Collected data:

▼▼▼

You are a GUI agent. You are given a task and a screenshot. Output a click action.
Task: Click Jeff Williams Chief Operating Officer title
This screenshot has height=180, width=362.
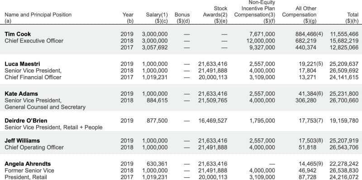point(34,147)
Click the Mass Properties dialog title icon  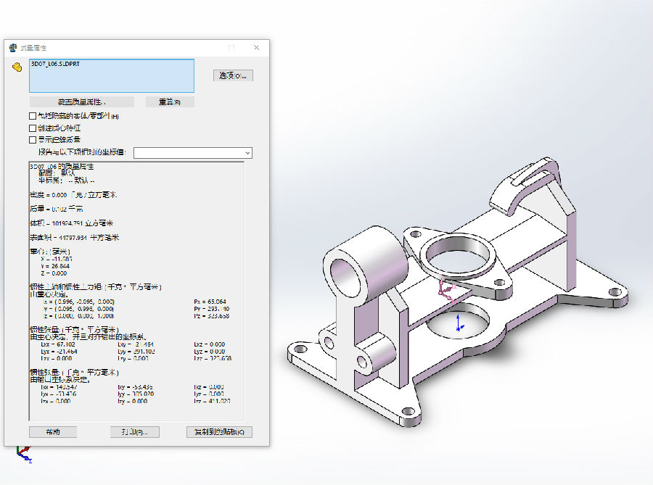(x=12, y=48)

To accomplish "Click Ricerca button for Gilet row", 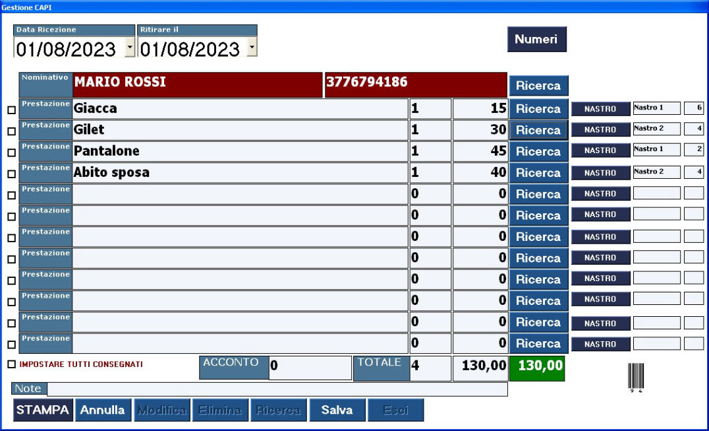I will pyautogui.click(x=538, y=130).
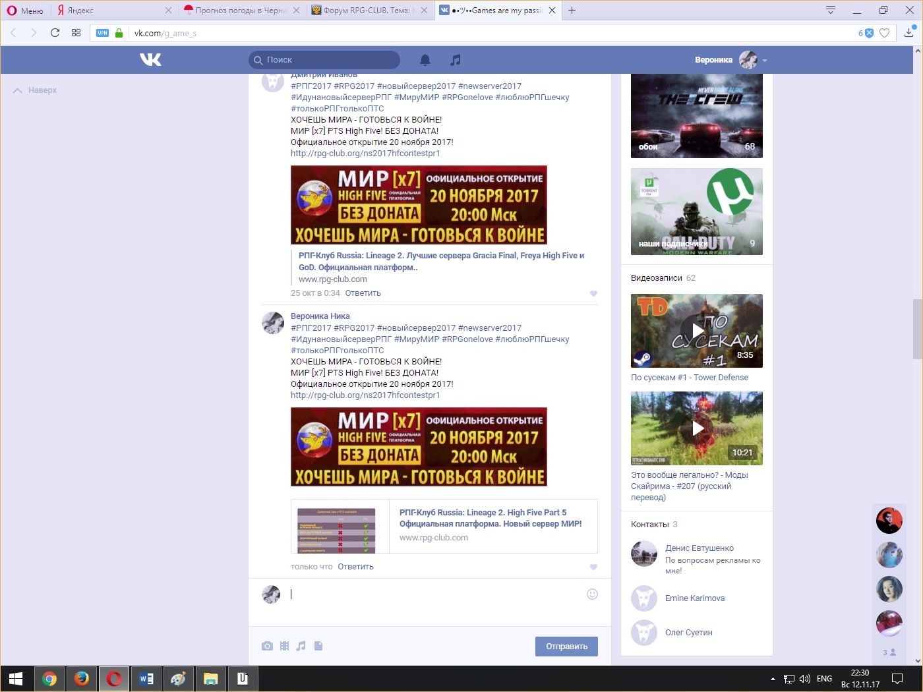923x692 pixels.
Task: Open the music player icon
Action: (455, 60)
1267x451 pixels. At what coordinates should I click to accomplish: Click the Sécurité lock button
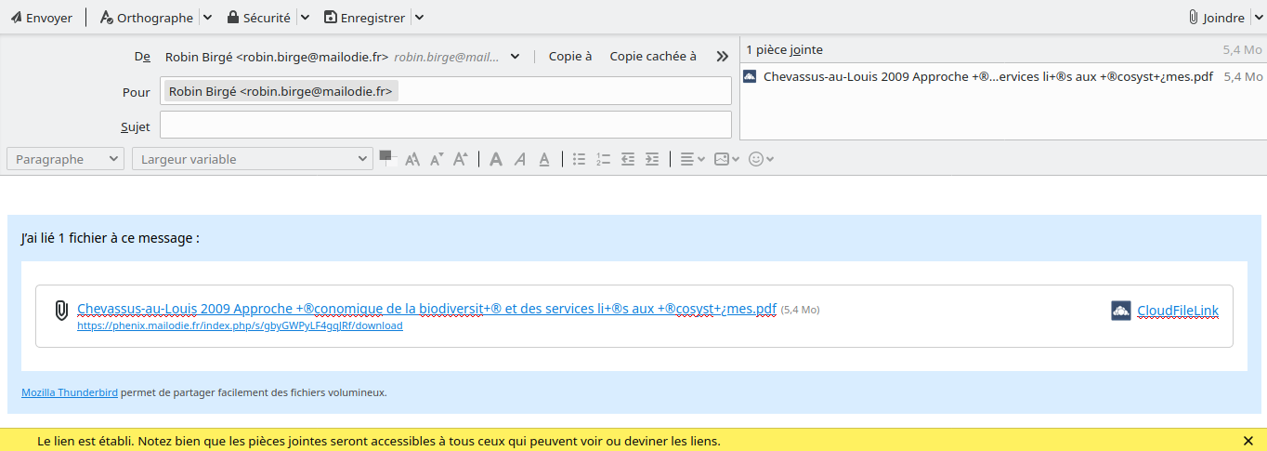click(x=259, y=18)
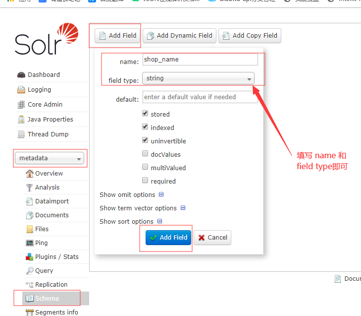
Task: Click the Core Admin icon
Action: tap(21, 105)
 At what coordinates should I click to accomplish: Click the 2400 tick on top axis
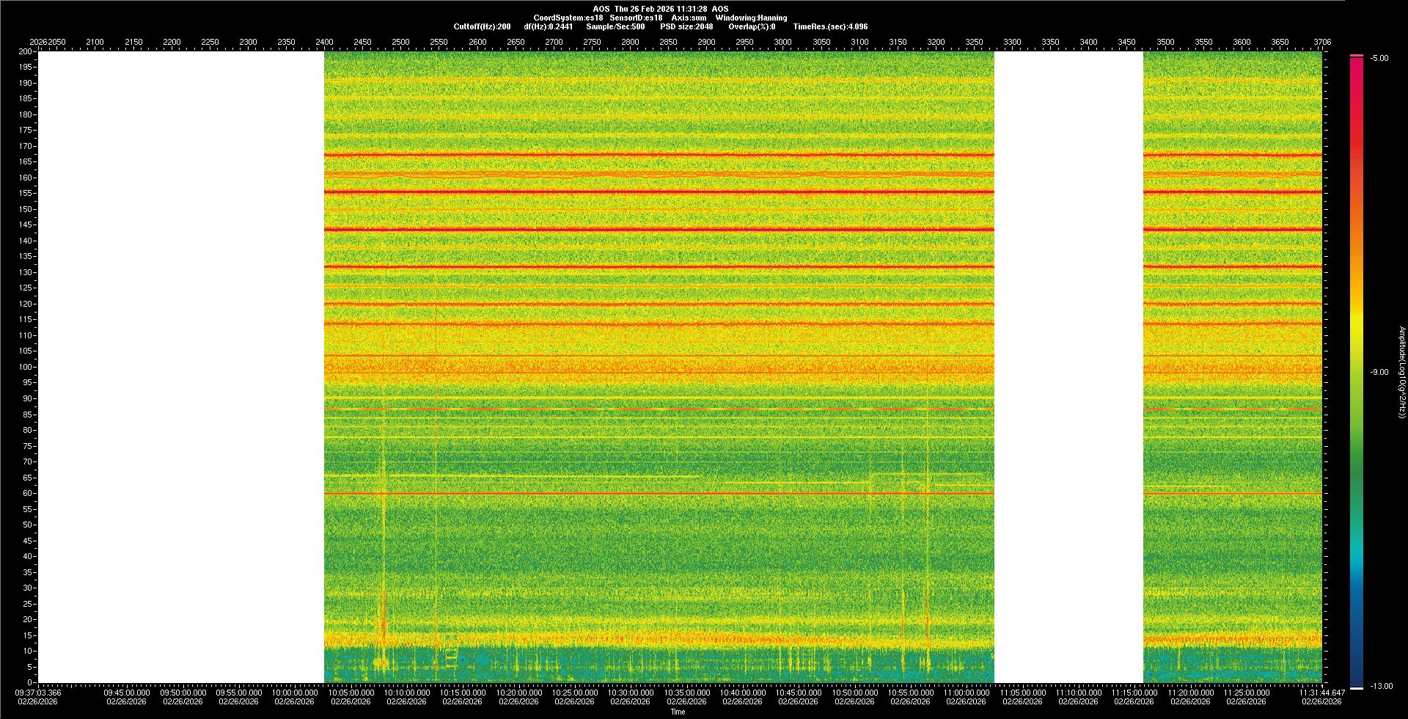(x=324, y=43)
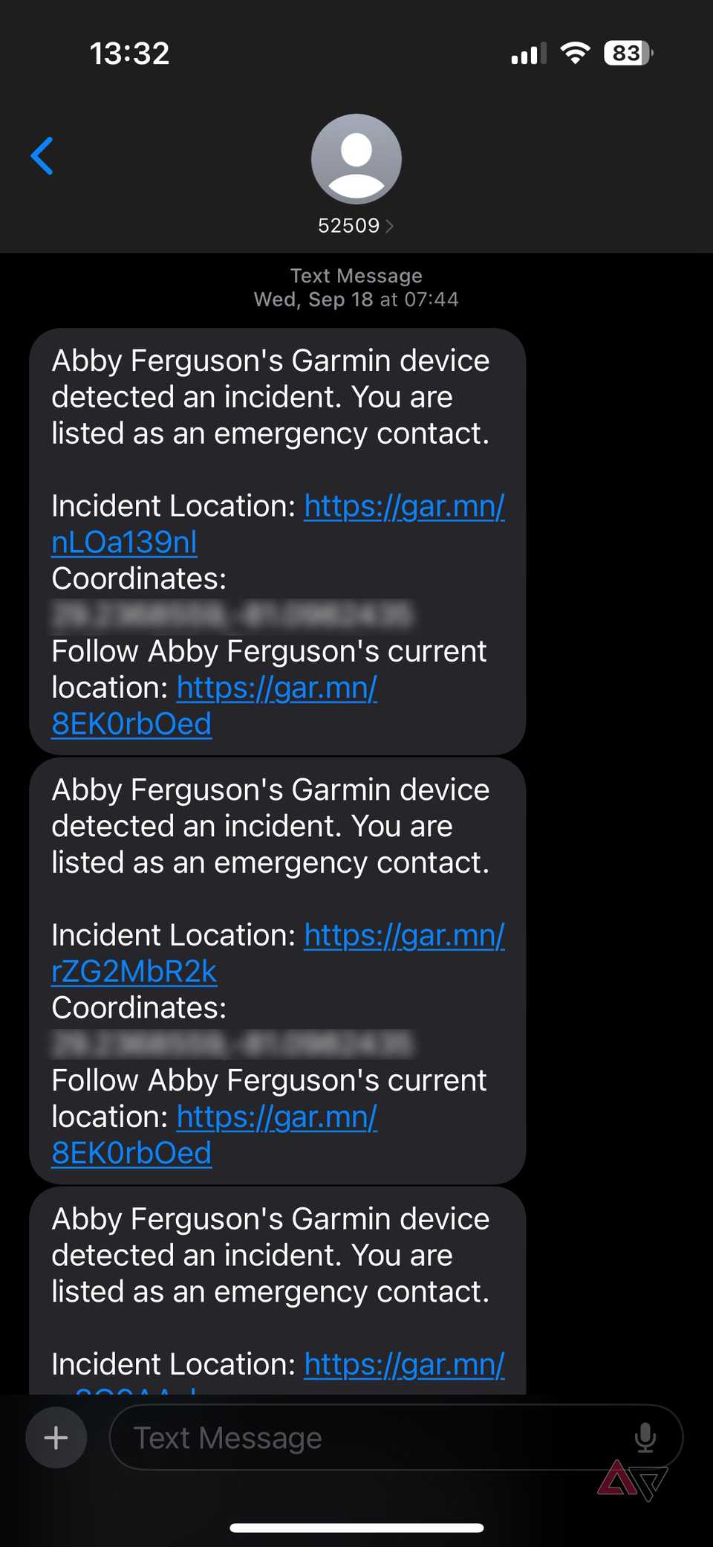Tap the second message's 8EK0rbOed link
This screenshot has width=713, height=1547.
click(x=131, y=1152)
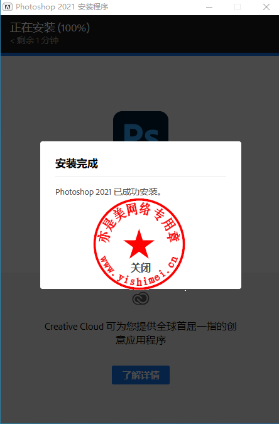Close the installer window with the X
The height and width of the screenshot is (424, 279).
pyautogui.click(x=266, y=7)
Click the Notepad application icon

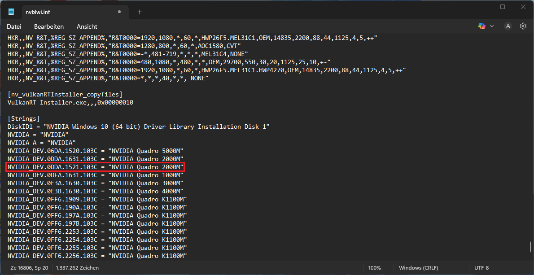click(x=11, y=11)
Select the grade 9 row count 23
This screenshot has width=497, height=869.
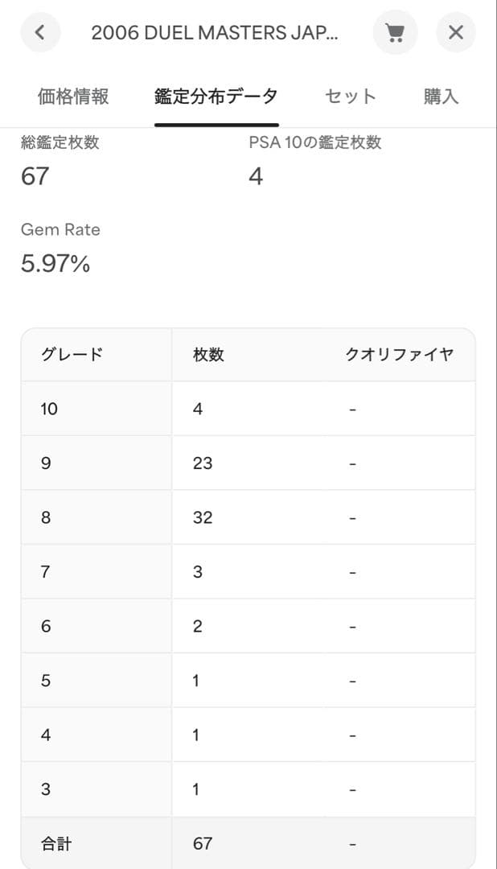203,463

▲▲▲

What to do: Working down from the line with "Click the Notepad application icon", copy each line exactly until the last line of the entries, which is also included. Omit the pictures.

Output of the task:
Click the Notepad application icon

click(x=11, y=11)
Select the grade 9 row count 23
This screenshot has width=497, height=869.
203,463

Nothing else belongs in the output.